GIVEN INFORMATION:
* * * * * * *

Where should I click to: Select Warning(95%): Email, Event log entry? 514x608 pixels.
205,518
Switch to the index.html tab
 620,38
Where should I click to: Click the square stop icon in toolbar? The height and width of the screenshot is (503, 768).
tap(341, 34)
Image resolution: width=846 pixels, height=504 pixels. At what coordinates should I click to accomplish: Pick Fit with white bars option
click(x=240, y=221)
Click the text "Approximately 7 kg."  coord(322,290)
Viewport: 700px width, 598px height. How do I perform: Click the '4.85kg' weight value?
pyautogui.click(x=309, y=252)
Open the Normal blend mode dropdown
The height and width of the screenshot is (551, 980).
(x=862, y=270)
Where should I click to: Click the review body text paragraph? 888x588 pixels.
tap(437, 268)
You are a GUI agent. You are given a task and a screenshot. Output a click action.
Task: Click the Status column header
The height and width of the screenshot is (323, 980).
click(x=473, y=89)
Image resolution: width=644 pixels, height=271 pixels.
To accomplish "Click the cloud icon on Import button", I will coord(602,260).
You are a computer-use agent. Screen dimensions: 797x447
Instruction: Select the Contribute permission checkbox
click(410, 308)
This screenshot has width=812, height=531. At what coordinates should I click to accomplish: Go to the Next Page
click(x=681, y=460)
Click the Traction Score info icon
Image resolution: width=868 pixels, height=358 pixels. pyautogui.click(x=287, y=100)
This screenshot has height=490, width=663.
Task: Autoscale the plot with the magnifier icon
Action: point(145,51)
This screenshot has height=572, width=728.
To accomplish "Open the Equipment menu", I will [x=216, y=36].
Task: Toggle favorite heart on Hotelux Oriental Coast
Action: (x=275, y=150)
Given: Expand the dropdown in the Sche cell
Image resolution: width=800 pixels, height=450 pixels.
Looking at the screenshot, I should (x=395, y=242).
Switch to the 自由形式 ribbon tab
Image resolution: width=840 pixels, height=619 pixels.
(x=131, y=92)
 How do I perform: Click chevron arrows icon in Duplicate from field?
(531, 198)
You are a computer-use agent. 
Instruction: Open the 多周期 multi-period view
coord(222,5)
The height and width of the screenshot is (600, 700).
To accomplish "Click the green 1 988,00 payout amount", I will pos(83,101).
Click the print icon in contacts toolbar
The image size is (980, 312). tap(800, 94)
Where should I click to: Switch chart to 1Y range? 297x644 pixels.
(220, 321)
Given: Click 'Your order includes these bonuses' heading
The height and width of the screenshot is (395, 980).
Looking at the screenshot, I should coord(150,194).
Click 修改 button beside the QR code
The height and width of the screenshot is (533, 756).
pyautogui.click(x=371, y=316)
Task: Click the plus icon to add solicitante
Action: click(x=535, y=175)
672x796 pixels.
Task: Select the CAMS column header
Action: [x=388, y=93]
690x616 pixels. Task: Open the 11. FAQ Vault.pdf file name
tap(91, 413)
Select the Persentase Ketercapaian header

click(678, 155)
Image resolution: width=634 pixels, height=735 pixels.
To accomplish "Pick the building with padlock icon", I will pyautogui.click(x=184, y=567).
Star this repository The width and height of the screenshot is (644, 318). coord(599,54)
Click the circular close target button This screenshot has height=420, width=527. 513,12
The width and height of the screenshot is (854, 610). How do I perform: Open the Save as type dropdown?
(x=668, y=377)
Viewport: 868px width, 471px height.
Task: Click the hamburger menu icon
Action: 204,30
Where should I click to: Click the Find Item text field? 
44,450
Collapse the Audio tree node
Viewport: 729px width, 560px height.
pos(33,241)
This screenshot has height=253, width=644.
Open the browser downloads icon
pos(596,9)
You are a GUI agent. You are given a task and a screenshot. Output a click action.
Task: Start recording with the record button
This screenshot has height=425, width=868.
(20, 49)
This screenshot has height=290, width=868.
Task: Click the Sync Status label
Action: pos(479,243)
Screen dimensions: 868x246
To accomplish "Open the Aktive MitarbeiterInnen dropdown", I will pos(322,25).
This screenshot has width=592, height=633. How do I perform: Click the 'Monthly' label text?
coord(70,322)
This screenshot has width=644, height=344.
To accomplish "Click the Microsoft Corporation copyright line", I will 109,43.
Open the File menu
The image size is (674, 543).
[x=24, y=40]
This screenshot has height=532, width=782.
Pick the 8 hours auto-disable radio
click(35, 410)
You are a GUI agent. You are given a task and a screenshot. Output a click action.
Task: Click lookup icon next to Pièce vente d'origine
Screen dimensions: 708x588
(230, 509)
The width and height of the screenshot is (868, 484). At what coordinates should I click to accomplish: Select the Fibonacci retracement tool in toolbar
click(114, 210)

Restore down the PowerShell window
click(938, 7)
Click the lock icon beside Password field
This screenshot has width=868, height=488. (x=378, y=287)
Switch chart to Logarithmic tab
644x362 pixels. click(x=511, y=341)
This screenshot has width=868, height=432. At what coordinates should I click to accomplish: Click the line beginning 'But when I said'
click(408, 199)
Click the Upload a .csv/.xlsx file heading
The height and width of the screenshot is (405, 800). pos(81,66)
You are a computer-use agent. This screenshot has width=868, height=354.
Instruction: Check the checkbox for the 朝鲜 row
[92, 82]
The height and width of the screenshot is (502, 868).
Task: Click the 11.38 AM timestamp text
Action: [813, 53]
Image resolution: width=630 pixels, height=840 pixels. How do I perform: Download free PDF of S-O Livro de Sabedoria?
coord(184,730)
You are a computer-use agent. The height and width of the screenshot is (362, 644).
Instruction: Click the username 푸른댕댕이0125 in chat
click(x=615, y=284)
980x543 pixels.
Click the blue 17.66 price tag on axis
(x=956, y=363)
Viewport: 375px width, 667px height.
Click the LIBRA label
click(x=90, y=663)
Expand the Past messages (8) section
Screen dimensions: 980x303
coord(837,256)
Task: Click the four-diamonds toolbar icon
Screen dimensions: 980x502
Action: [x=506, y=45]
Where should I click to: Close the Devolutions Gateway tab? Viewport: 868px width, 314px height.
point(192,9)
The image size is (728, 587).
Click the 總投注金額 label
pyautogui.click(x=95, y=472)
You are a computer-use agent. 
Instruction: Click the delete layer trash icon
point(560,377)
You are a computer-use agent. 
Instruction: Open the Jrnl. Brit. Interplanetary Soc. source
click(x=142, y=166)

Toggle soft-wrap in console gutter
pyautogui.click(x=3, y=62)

* * * * * * *

TASK TO COMPLETE:
The answer must be all of the entries, restated exactly.

SOLUTION TO THE PROBLEM:
Where should I click to: Select Warning(95%): Email, Event log entry? 514x608 pixels.
205,518
Switch to the index.html tab
 620,38
Where should I click to: Click the square stop icon in toolbar? The height and width of the screenshot is (503, 768).
tap(341, 34)
Image resolution: width=846 pixels, height=504 pixels. At what coordinates should I click to accomplish: Pick Fit with white bars option
click(x=240, y=221)
Click the text "Approximately 7 kg."  coord(322,290)
Viewport: 700px width, 598px height. How do I perform: Click the '4.85kg' weight value?
pyautogui.click(x=309, y=252)
Open the Normal blend mode dropdown
The height and width of the screenshot is (551, 980).
(x=862, y=270)
Where should I click to: Click the review body text paragraph? 888x588 pixels.
tap(437, 268)
You are a GUI agent. You are given a task and a screenshot. Output a click action.
Task: Click the Status column header
The height and width of the screenshot is (323, 980).
click(x=473, y=89)
Image resolution: width=644 pixels, height=271 pixels.
To accomplish "Click the cloud icon on Import button", I will coord(602,260).
You are a computer-use agent. Screen dimensions: 797x447
Instruction: Select the Contribute permission checkbox
click(410, 308)
This screenshot has width=812, height=531. At what coordinates should I click to accomplish: Go to the Next Page
click(x=681, y=460)
Click the Traction Score info icon
Image resolution: width=868 pixels, height=358 pixels. pyautogui.click(x=287, y=100)
This screenshot has height=490, width=663.
Task: Autoscale the plot with the magnifier icon
Action: point(145,51)
This screenshot has height=572, width=728.
To accomplish "Open the Equipment menu", I will [x=216, y=36].
Task: Toggle favorite heart on Hotelux Oriental Coast
Action: (x=275, y=150)
Given: Expand the dropdown in the Sche cell
Image resolution: width=800 pixels, height=450 pixels.
Looking at the screenshot, I should (x=395, y=242).
Switch to the 自由形式 ribbon tab
Image resolution: width=840 pixels, height=619 pixels.
(x=131, y=92)
 How do I perform: Click chevron arrows icon in Duplicate from field?
(531, 198)
You are a computer-use agent. 
Instruction: Open the 多周期 multi-period view
coord(222,5)
The height and width of the screenshot is (600, 700).
To accomplish "Click the green 1 988,00 payout amount", I will pos(83,101).
Click the print icon in contacts toolbar
The image size is (980, 312). tap(800, 94)
Where should I click to: Switch chart to 1Y range? 297x644 pixels.
(220, 321)
Given: Click 'Your order includes these bonuses' heading
The height and width of the screenshot is (395, 980).
Looking at the screenshot, I should coord(150,194).
Click 修改 button beside the QR code
The height and width of the screenshot is (533, 756).
pyautogui.click(x=371, y=316)
Task: Click the plus icon to add solicitante
Action: click(x=535, y=175)
672x796 pixels.
Task: Select the CAMS column header
Action: [x=388, y=93]
690x616 pixels. Task: Open the 11. FAQ Vault.pdf file name
tap(91, 413)
Select the Persentase Ketercapaian header

click(678, 155)
Image resolution: width=634 pixels, height=735 pixels.
To accomplish "Pick the building with padlock icon", I will pyautogui.click(x=184, y=567).
Star this repository The width and height of the screenshot is (644, 318). coord(599,54)
Click the circular close target button This screenshot has height=420, width=527. 513,12
The width and height of the screenshot is (854, 610). How do I perform: Open the Save as type dropdown?
(x=668, y=377)
Viewport: 868px width, 471px height.
Task: Click the hamburger menu icon
Action: 204,30
Where should I click to: Click the Find Item text field? 
44,450
Collapse the Audio tree node
Viewport: 729px width, 560px height.
pos(33,241)
This screenshot has height=253, width=644.
Open the browser downloads icon
pos(596,9)
You are a GUI agent. You are given a task and a screenshot. Output a click action.
Task: Start recording with the record button
This screenshot has height=425, width=868.
(20, 49)
This screenshot has height=290, width=868.
Task: Click the Sync Status label
Action: pos(479,243)
Screen dimensions: 868x246
To accomplish "Open the Aktive MitarbeiterInnen dropdown", I will pos(322,25).
This screenshot has width=592, height=633. How do I perform: Click the 'Monthly' label text?
coord(70,322)
This screenshot has width=644, height=344.
To accomplish "Click the Microsoft Corporation copyright line", I will 109,43.
Open the File menu
The image size is (674, 543).
[x=24, y=40]
This screenshot has height=532, width=782.
Pick the 8 hours auto-disable radio
click(35, 410)
You are a GUI agent. You are given a task and a screenshot. Output a click action.
Task: Click lookup icon next to Pièce vente d'origine
Screen dimensions: 708x588
(230, 509)
The width and height of the screenshot is (868, 484). At what coordinates should I click to accomplish: Select the Fibonacci retracement tool in toolbar
click(114, 210)

Restore down the PowerShell window
click(938, 7)
Click the lock icon beside Password field
This screenshot has width=868, height=488. (x=378, y=287)
Switch chart to Logarithmic tab
644x362 pixels. click(x=511, y=341)
This screenshot has width=868, height=432. At what coordinates should I click to accomplish: Click the line beginning 'But when I said'
click(408, 199)
Click the Upload a .csv/.xlsx file heading
The height and width of the screenshot is (405, 800). pos(81,66)
You are a computer-use agent. This screenshot has width=868, height=354.
Instruction: Check the checkbox for the 朝鲜 row
[92, 82]
The height and width of the screenshot is (502, 868).
Task: Click the 11.38 AM timestamp text
Action: [813, 53]
Image resolution: width=630 pixels, height=840 pixels. How do I perform: Download free PDF of S-O Livro de Sabedoria?
coord(184,730)
You are a computer-use agent. The height and width of the screenshot is (362, 644).
Instruction: Click the username 푸른댕댕이0125 in chat
click(x=615, y=284)
980x543 pixels.
Click the blue 17.66 price tag on axis
(x=956, y=363)
Viewport: 375px width, 667px height.
Click the LIBRA label
click(x=90, y=663)
Expand the Past messages (8) section
Screen dimensions: 980x303
coord(837,256)
Task: Click the four-diamonds toolbar icon
Screen dimensions: 980x502
Action: [x=506, y=45]
Where should I click to: Close the Devolutions Gateway tab? Viewport: 868px width, 314px height.
point(192,9)
The image size is (728, 587).
Click the 總投注金額 label
pyautogui.click(x=95, y=472)
You are a computer-use agent. 
Instruction: Click the delete layer trash icon
point(560,377)
You are a computer-use agent. 
Instruction: Open the Jrnl. Brit. Interplanetary Soc. source
click(x=142, y=166)

Toggle soft-wrap in console gutter
pyautogui.click(x=3, y=62)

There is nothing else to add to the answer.